Govinda Bhagavatpada, le maître dans la grotte

 

L'histoire a retenu le nom de Śaṅkarācārya. Elle a presque oublié celui de son maître.

 

Pourtant, derrière les plus grandes réalisations spirituelles se cache souvent une rencontre décisive. Celle de Govinda Bhagavatpada et du jeune Śaṅkara en est l'un des plus beaux exemples.

 

La tradition raconte qu'après avoir quitté sa mère et embrassé la vie monastique à l'âge de huit ans, Śaṅkara parcourut une grande partie de l'Inde à la recherche de celui qui pourrait le guider jusqu'à la connaissance ultime.

 

Son voyage le conduisit sur les rives de la Narmadā, à Omkareshwar, où vivait un sage retiré dans une grotte : Govinda Bhagavatpada.

 

Ce dernier était lui-même le disciple de Gauḍapāda, l'auteur des célèbres Māṇḍūkya Kārikā, premier grand traité de l'Advaita Vedanta.
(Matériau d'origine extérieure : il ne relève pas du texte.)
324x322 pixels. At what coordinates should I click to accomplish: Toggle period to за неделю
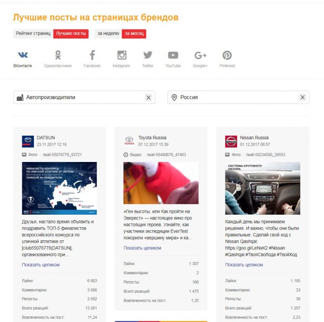108,34
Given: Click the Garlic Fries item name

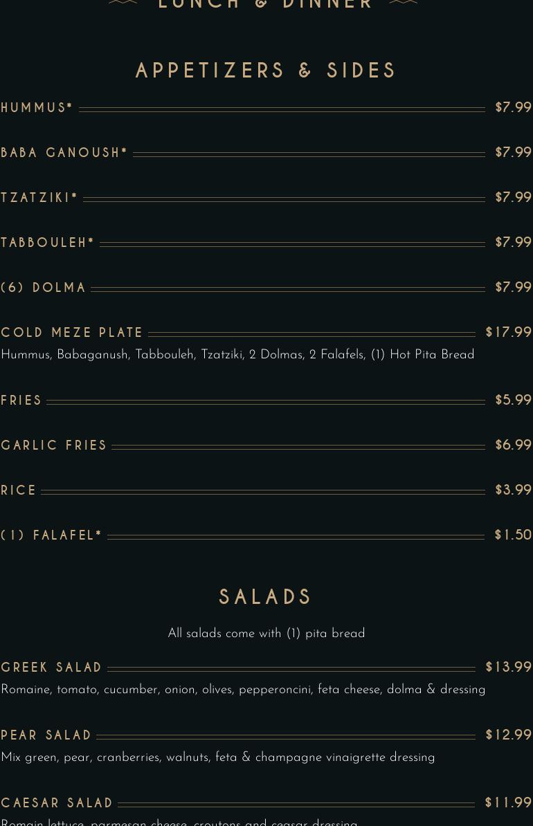Looking at the screenshot, I should coord(54,445).
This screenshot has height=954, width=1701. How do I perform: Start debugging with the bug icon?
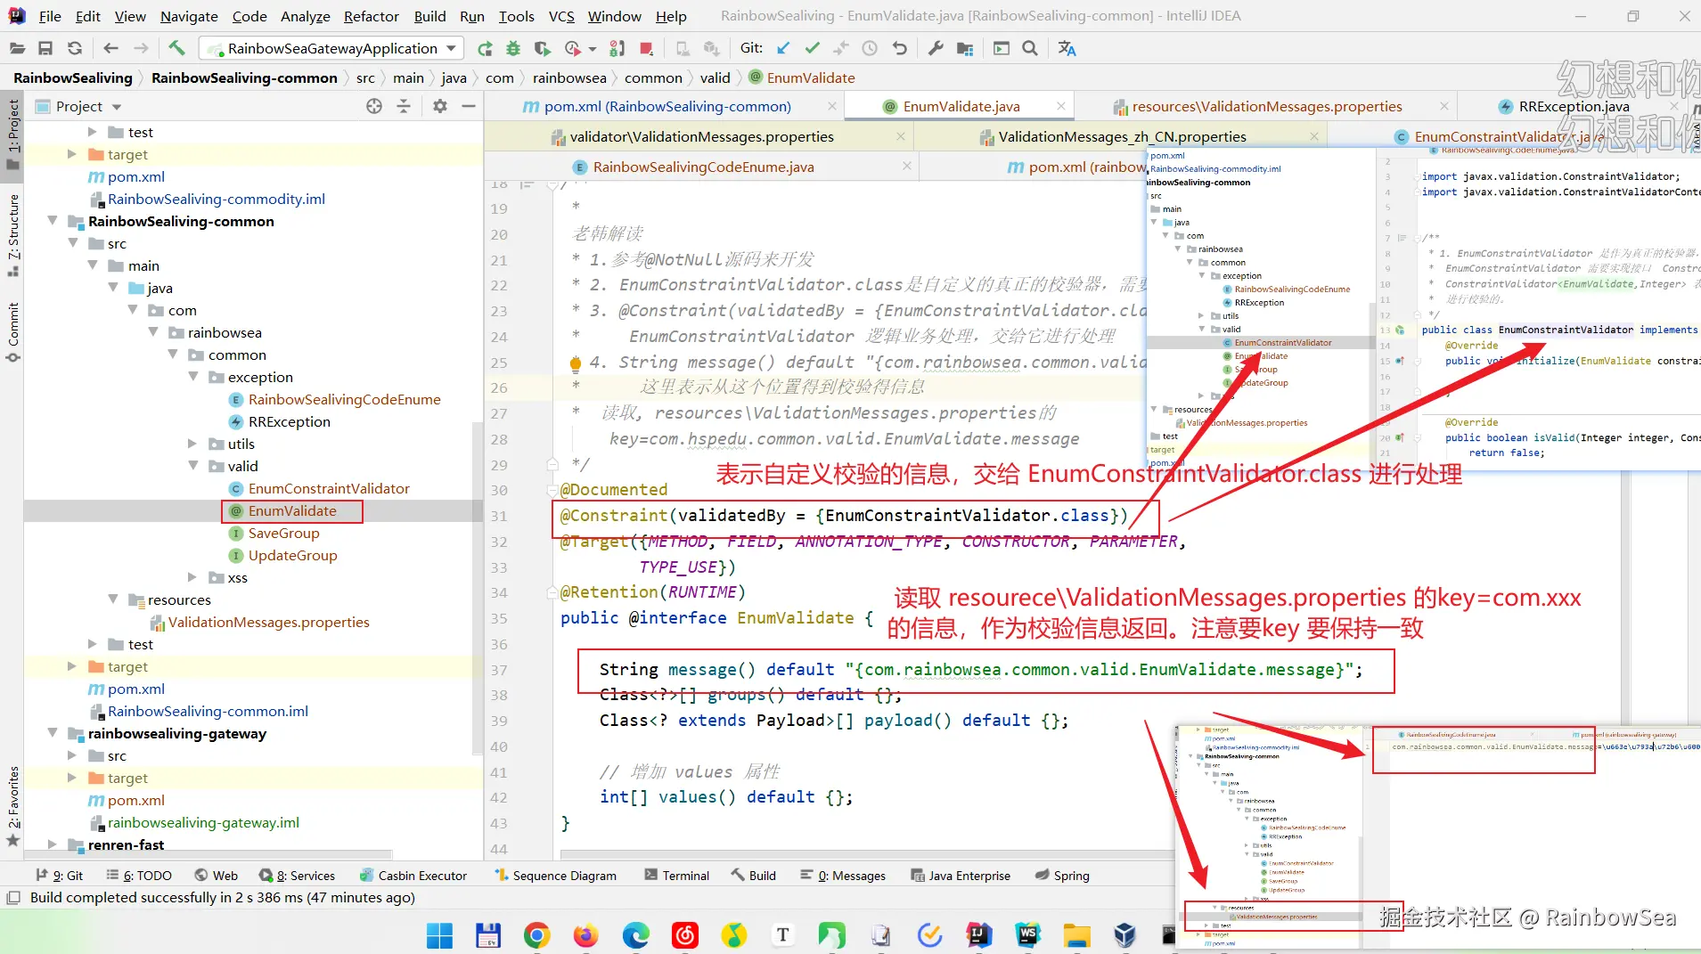513,48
Par cette rencontre, c'est toute une lignée de sages qui allait se transmettre.

 

La légende rapporte qu'au moment où Śaṅkara arriva, la Narmadā était en crue. Les eaux menaçaient d'envahir la grotte où méditait Govinda Bhagavatpada. Le jeune moine aurait alors déposé son kamandalu — le vase des renonçants — devant l'entrée. Les eaux s'y seraient engouffrées et la crue se serait miraculeusement arrêtée.

 

Émerveillé autant par la réalisation intérieure que par l'humilité du jeune ascète, Govinda Bhagavatpada l'accepta comme disciple.

 

Mais le véritable miracle ne résidait sans doute pas dans cette légende.

 

Il se trouvait dans la qualité de la transmission.

 

Pendant plusieurs années, Govinda initia Śaṅkara à l'Advaita Vedanta, l'invitant à reconnaître directement l'identité du Soi et de Brahman. Plus qu'un enseignement philosophique, il lui transmit une expérience vivante, celle de la non-dualité.

 

Lorsqu'il estima son disciple prêt, il lui donna une mission : parcourir l'Inde pour restaurer la sagesse des Upanishads et en raviver la compréhension.

 

Śaṅkara consacra alors le reste de sa courte vie à cette œuvre immense.

 

Govinda Bhagavatpada, quant à lui, retourna dans le silence.

 

C'est peut-être là le destin des plus grands maîtres.

 

Ils ne cherchent ni disciples, ni renommée.

 

Ils préparent ceux qui porteront la lumière plus loin qu'eux-mêmes.

 

Dans la tradition indienne, le maître n'est pas celui qui donne un savoir.

 

Il est celui qui révèle au disciple ce qu'il est déjà.

 

Et lorsque cette reconnaissance a eu lieu, il s'efface.

 

Comme la rive qui permet de traverser le fleuve.

 

Comme la lampe dont la lumière devient invisible lorsque le soleil se lève.